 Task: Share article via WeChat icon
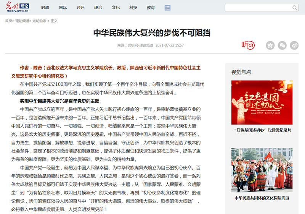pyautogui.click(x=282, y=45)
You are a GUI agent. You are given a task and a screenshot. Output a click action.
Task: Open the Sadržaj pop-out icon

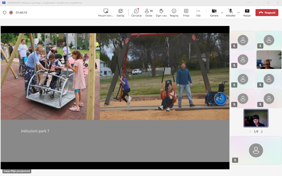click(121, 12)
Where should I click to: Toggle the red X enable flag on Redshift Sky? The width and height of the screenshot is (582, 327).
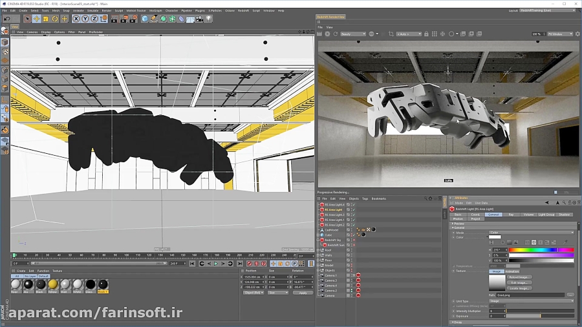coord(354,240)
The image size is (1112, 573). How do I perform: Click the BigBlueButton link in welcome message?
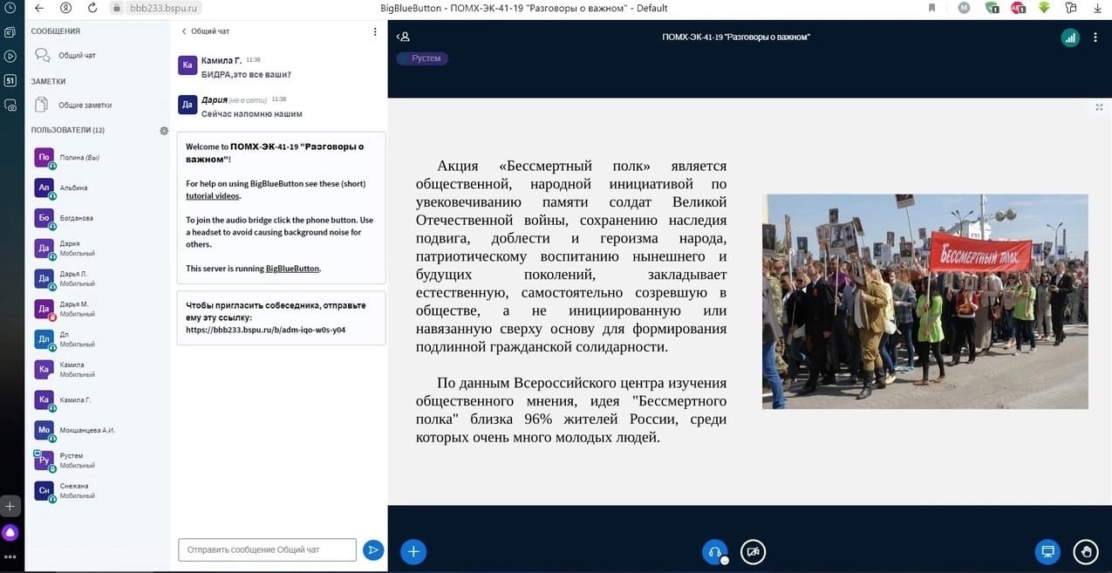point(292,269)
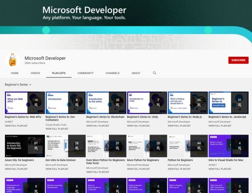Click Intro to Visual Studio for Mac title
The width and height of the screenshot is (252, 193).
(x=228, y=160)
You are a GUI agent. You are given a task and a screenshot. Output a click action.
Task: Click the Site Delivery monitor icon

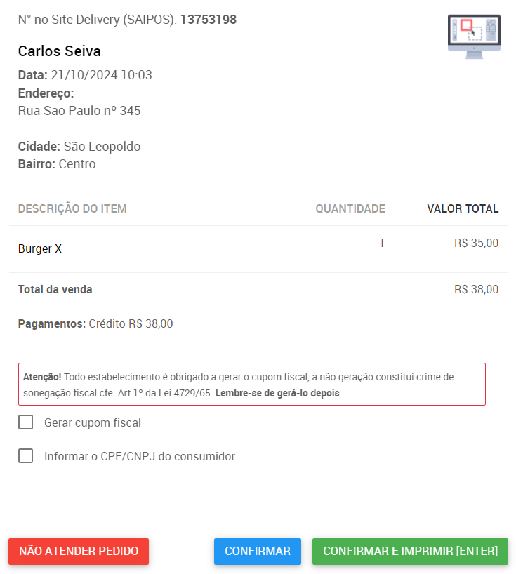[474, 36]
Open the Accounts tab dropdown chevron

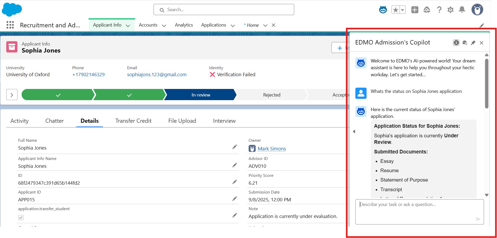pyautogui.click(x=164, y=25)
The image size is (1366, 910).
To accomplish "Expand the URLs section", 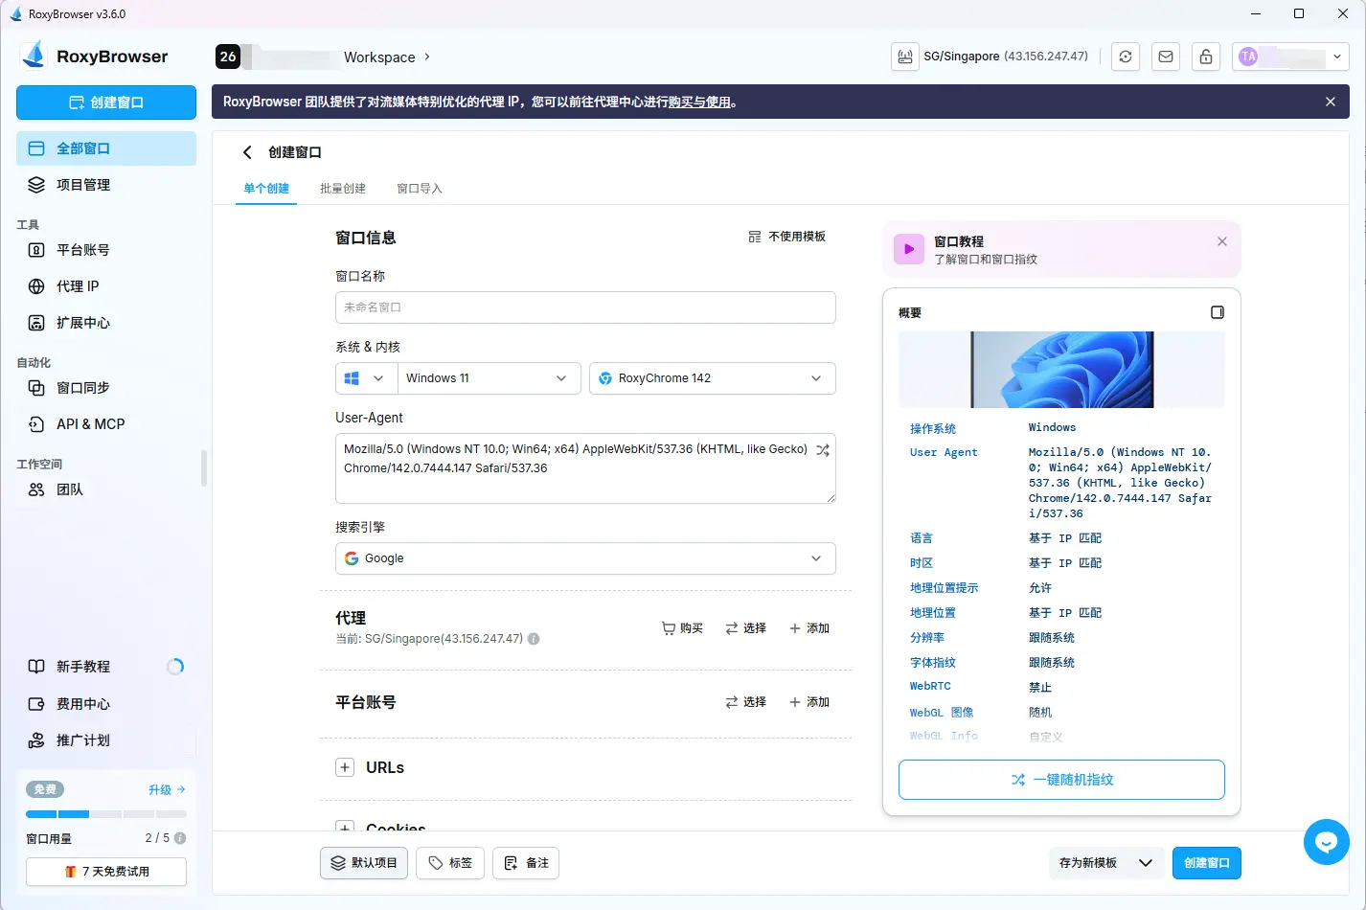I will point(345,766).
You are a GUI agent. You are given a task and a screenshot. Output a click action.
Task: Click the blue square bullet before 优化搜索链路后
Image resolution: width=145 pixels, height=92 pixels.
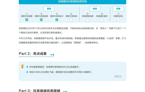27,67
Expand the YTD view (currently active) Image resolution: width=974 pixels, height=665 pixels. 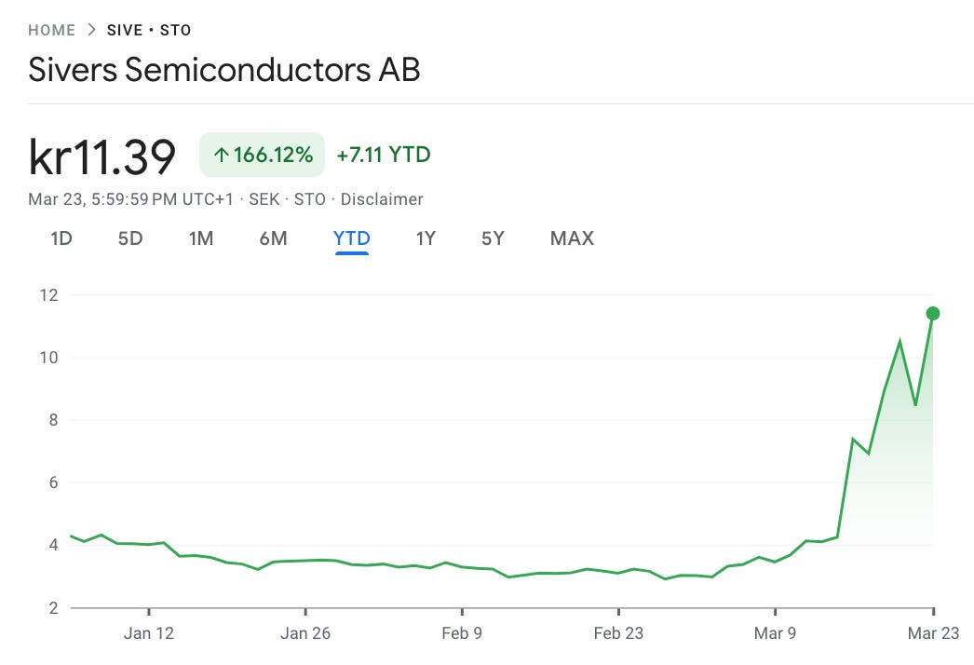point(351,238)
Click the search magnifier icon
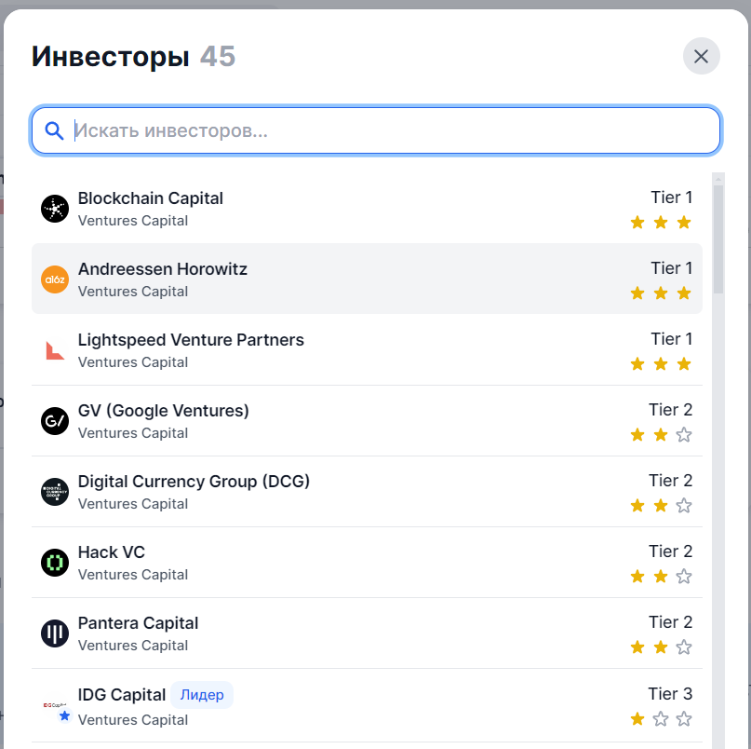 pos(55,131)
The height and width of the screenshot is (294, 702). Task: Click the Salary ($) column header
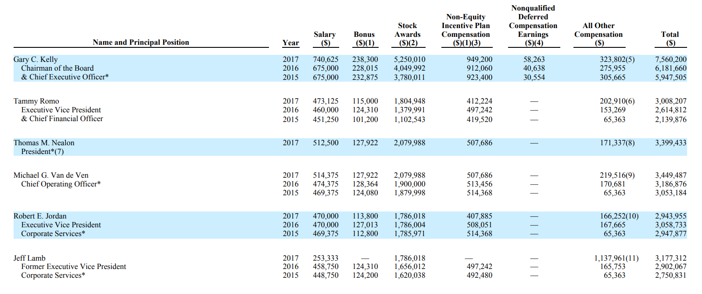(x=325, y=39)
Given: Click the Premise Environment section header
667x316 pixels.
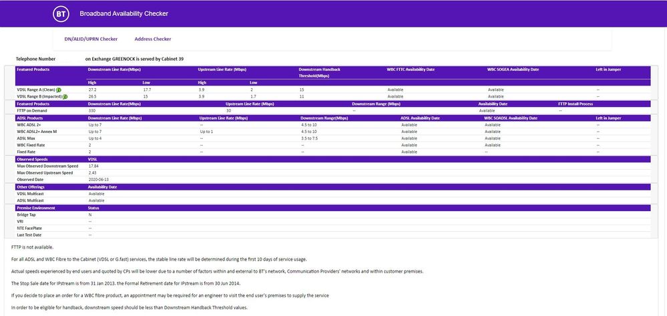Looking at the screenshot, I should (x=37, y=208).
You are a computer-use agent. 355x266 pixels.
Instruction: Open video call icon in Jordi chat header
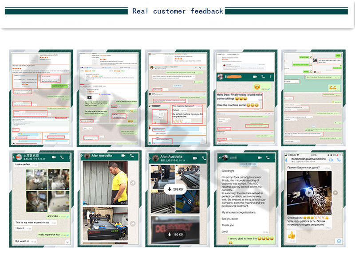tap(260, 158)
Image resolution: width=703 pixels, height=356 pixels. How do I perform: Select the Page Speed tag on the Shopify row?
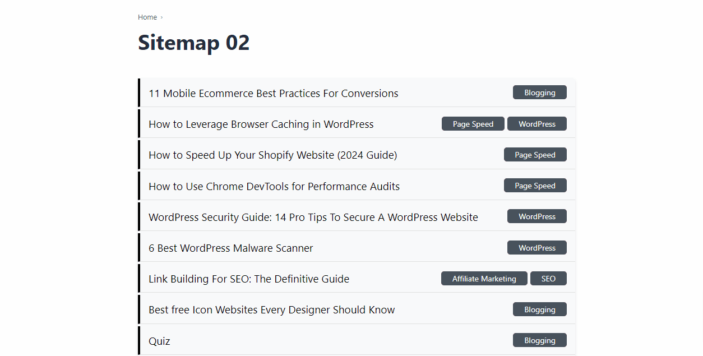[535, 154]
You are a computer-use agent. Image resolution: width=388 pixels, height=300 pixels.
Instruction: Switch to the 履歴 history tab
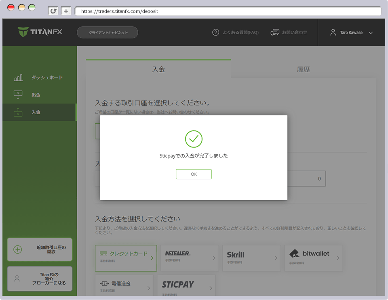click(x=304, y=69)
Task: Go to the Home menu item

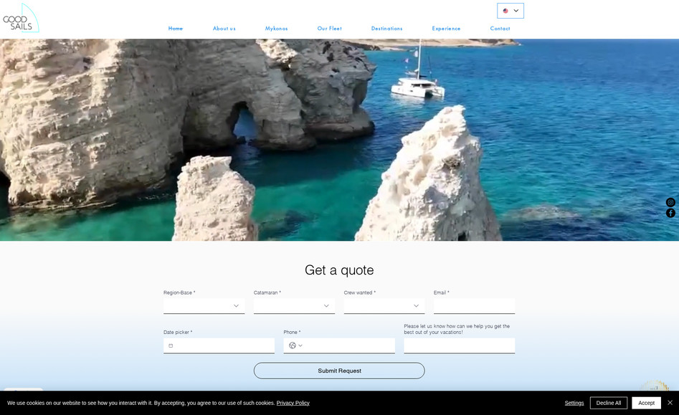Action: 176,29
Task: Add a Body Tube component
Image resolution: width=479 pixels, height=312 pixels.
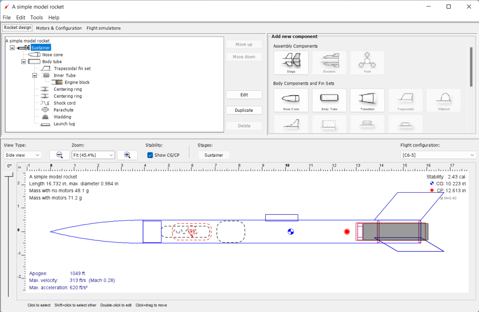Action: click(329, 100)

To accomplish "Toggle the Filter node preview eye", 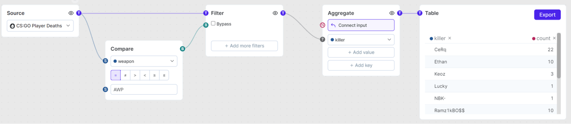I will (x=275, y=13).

• [EXERCISE DESCRIPTION] Copy each line in the entries above where the word "computer" shows up.

• [RESULT OF THE EXERCISE]
You are a computer-use agent. 355x266 pixels.
You are a computer-use agent. Image resolution: width=388 pixels, height=300 pixels.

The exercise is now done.